Job Description
Location: Remote / Dehradun (Hybrid options available)
Engagement Model: Part-time / Contractual
Time Commitment: 8–10 Hours / Week
Role Mandate
We are soliciting applications for a Senior AI Prompt Engineering Lead to architect, govern, and optimize high-fidelity Large Language Model (LLM) systems. This role is positioned at the intersection of Agentic AI and Hiring Automation, requiring a sophisticated approach to building systems that recruit, evaluate, and interact with human talent autonomously.
This is not a content generation role; it is a systems engineering role. You will be responsible for designing the cognitive architecture of our platform, utilizing frameworks such as LangChain and LangGraph to build deterministic, scalable, and reasoning-capable agents for production environments.
Core Responsibilities
1. Advanced Prompt Architecture & Cognitive Modeling
- Strategic Design: Engineer production-grade prompt infrastructures for complex workflows, including candidate evaluation, resume parsing, interview automation, and autonomous stakeholder communication.
- Methodology Implementation: Deploy advanced prompting paradigms—including Chain-of-Thought (CoT), Tree-of-Thought, Self-Consistency, and Instruction Hierarchies—to ensure high-precision reasoning.
- Constraint Engineering: Architect robust guardrails and instruction-following protocols to maintain system safety, prevent jailbreaks, and ensure strict adherence to hiring rubrics.
2. Agentic AI & Workflow Orchestration
- System Construction: Build and manage stateful, multi-agent workflows using LangGraph and LangChain.
- Decision Logic: Design complex, multi-step decision trees that incorporate human-in-the-loop (HITL) checkpoints, autonomous error recovery, and conditional branching.
- Operational Efficiency: Optimize execution paths for latency and token cost without compromising the depth of analysis or system reliability.
3. RAG & Knowledge-Grounded Systems
- Pipeline Engineering: Architect Retrieval-Augmented Generation (RAG) pipelines that ensure high-fidelity context injection, minimizing hallucinations through rigorous source attribution.
- Vector Strategy: Manage integration with vector databases (Pinecone, Weaviate, Chroma) and implement advanced retrieval strategies such as semantic re-ranking, query expansion, and context compression.
4. Governance, Evaluation & Optimization
- Quality Assurance: Define and implement automated evaluation frameworks (LLM-as-a-Judge) to conduct regression testing on prompts and measure output drift.
- Model Selection: Make strategic decisions regarding model routing (GPT-4 vs.

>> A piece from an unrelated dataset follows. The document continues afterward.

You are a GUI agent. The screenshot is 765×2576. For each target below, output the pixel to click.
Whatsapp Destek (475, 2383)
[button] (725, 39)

Claude vs. Gemini) and determine the viability of PEFT/LoRA fine-tuning versus context-window optimization.
- Standardization: Establish strict documentation standards for prompt versioning and reproducibility to ensure enterprise-grade compliance.
Candidate Profile
Technical Prerequisites:
- Deep Proficiency: Extensive hands-on experience with LangChain and LangGraph is non-negotiable.
- LLM Fluency: Mastery of prompt engineering for frontier models (GPT-4o, Claude 3.5 Sonnet, Gemini 1.5 Pro).
- Production Experience: A proven track record of deploying independent AI applications, specifically within HR Tech, Recruitment Automation, or Workflow Orchestration.
- Architectural Vision: Ability to conceptualize and build end-to-end AI systems, moving beyond isolated prompts to integrated cognitive architectures.
Preferred Qualifications:
- Academic Pedigree: B.Tech/M.Tech from top-tier institutes (IITs, IIITs, BITS, or equivalent global institutions) is highly preferred.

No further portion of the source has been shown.